Source information -
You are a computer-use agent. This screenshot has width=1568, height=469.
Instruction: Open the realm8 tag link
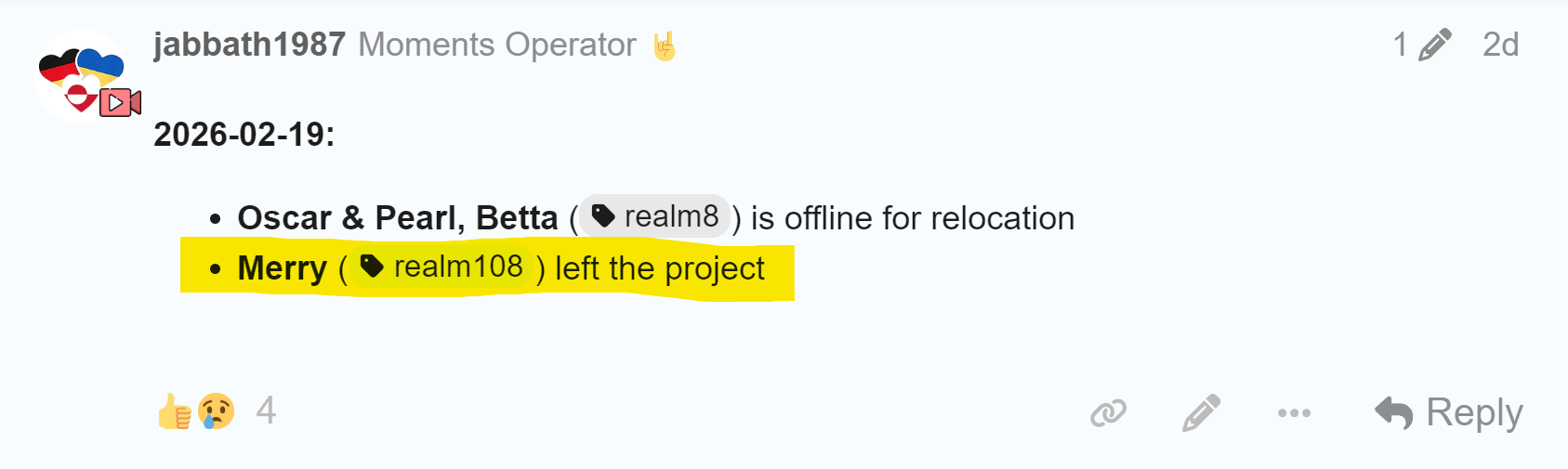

...

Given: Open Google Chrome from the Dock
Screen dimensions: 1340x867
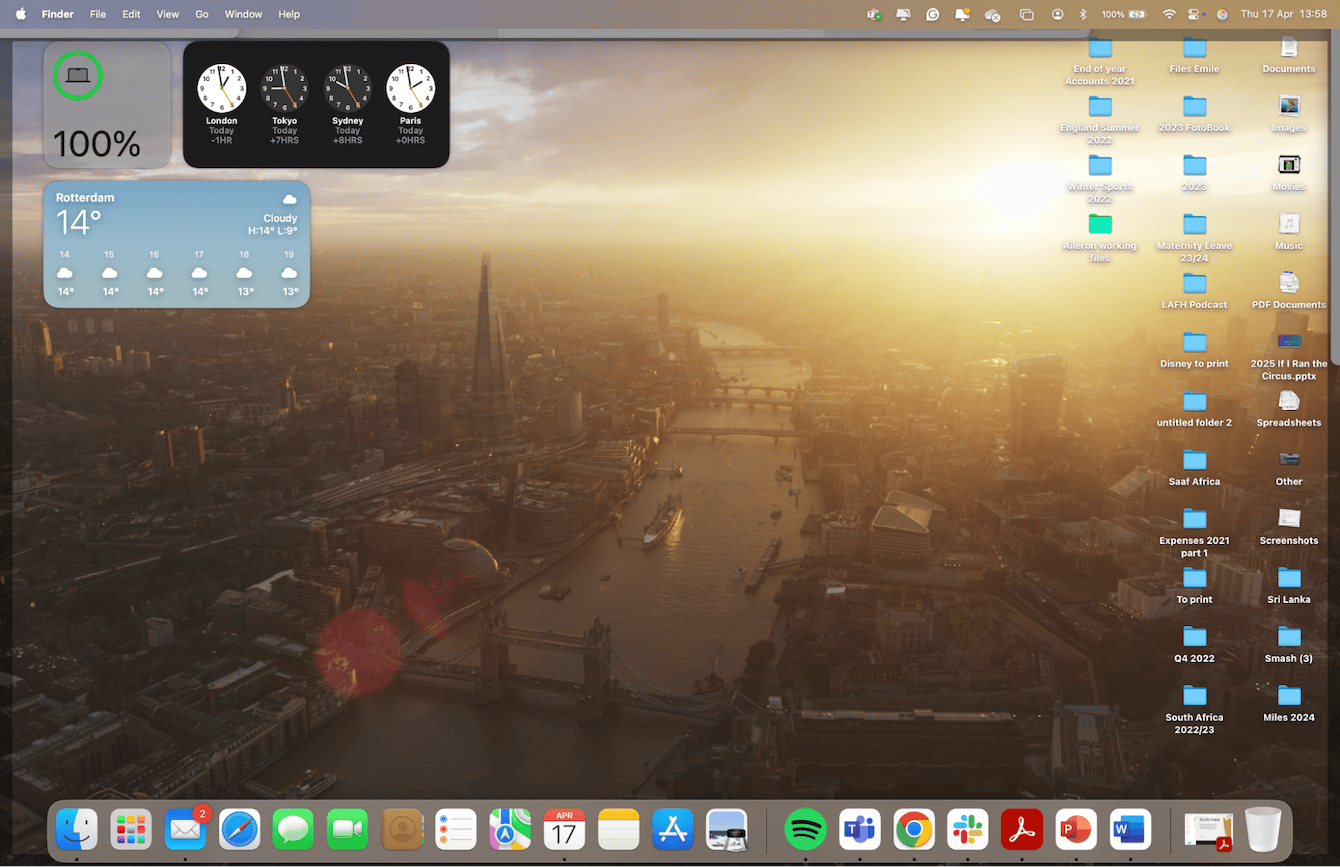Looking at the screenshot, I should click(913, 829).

Exercise instructions - Those lines above that contain the string "Open" should be returned.

Solution below -
Instruction: Open the realm8 tag link
Given: Open Google Chrome from the Dock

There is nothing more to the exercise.